A new study has found that eating ultra-processed foods is linked to a higher risk of early death.
The study, published in the BMJ journal, examined the eating habits of 115,000 people and found that a higher intake of ultraprocessed foods was associated with a slightly higher mortality risk.
Ultraprocessed foods include packaged baked goods and snacks, fizzy drinks, sugary cereals, and ready-to-eat or heat products. They often contain colors, emulsifiers, flavors, and other additives and are typically high in energy, added sugar, saturated fat, and salt but lack vitamins and fiber.
The study found that those who ate the most ultra-processed food (about 7 servings per day) had a 4% higher risk of death by any cause compared to participants who ate the lowest amount (a median of about 3 servings per day). Ready-to-eat meat, poultry and seafood-based products, sugary drinks, dairy-based desserts, and highly processed breakfast foods were found to have the strongest associations with increased mortality.
The study followed people from 1986 to 2018 who had no underlying risks and polled them every two years. It found that people who ate the most ultraprocessed food had a 4 percent higher risk of death.
Meats consistently showed strong associations with mortality outcomes, while soda, ice cream and processed breakfast foods also had high association with mortality. Processed foods such as cereal or whole grain products were less likely to have as high of risks because they contain fiber, vitamins and minerals.
Ultraprocessed foods have been linked to weight gain in children and adults in Brazil. Scientists have found associations between UPFs and a range of health conditions including heart disease, Type 2 diabetes, obesity, gastrointestinal diseases and depression as well as earlier death.
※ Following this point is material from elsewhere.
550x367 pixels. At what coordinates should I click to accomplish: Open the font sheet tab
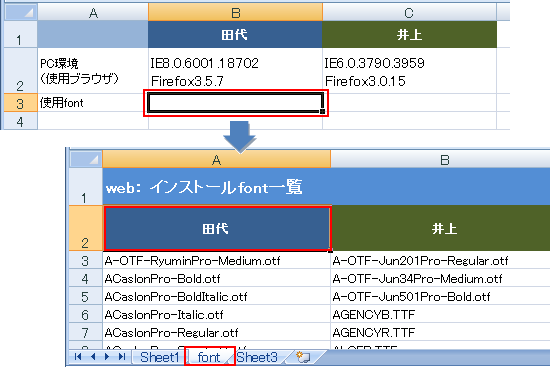209,357
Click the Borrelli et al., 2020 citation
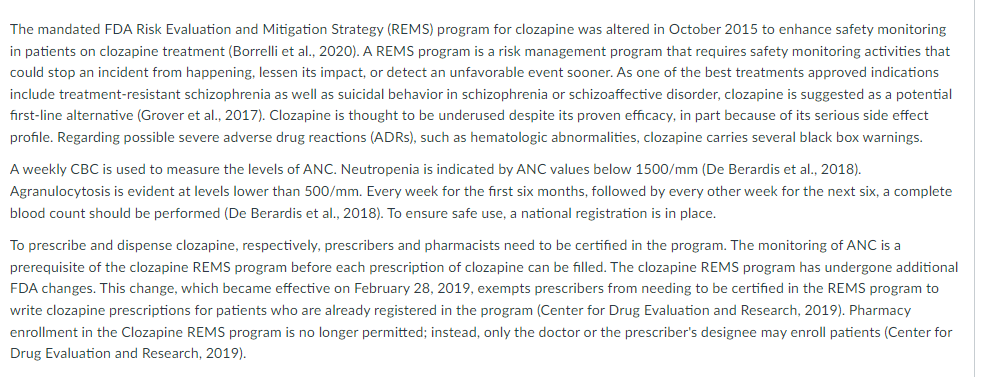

UPFs account for 67 percent of the calories consumed by children and teenagers in the United States. In the mid-1990s, Carlos Monteiro and his colleagues at the University of São Paulo noticed a rapid rise in obesity rates among children in Brazil. People were purchasing less sugar, salt, cooking oils and staples like rice and beans, and more processed foods like sodas, sausages, instant noodles, packaged breads and cookies.
The study did not draw exact cause-and-effect conclusions as it is an observational study. The participants were health professionals and predominantly White and non-Hispanic, limiting the generalizability of the findings. However, the findings provide support for limiting consumption of certain types of ultra-processed food for long term health.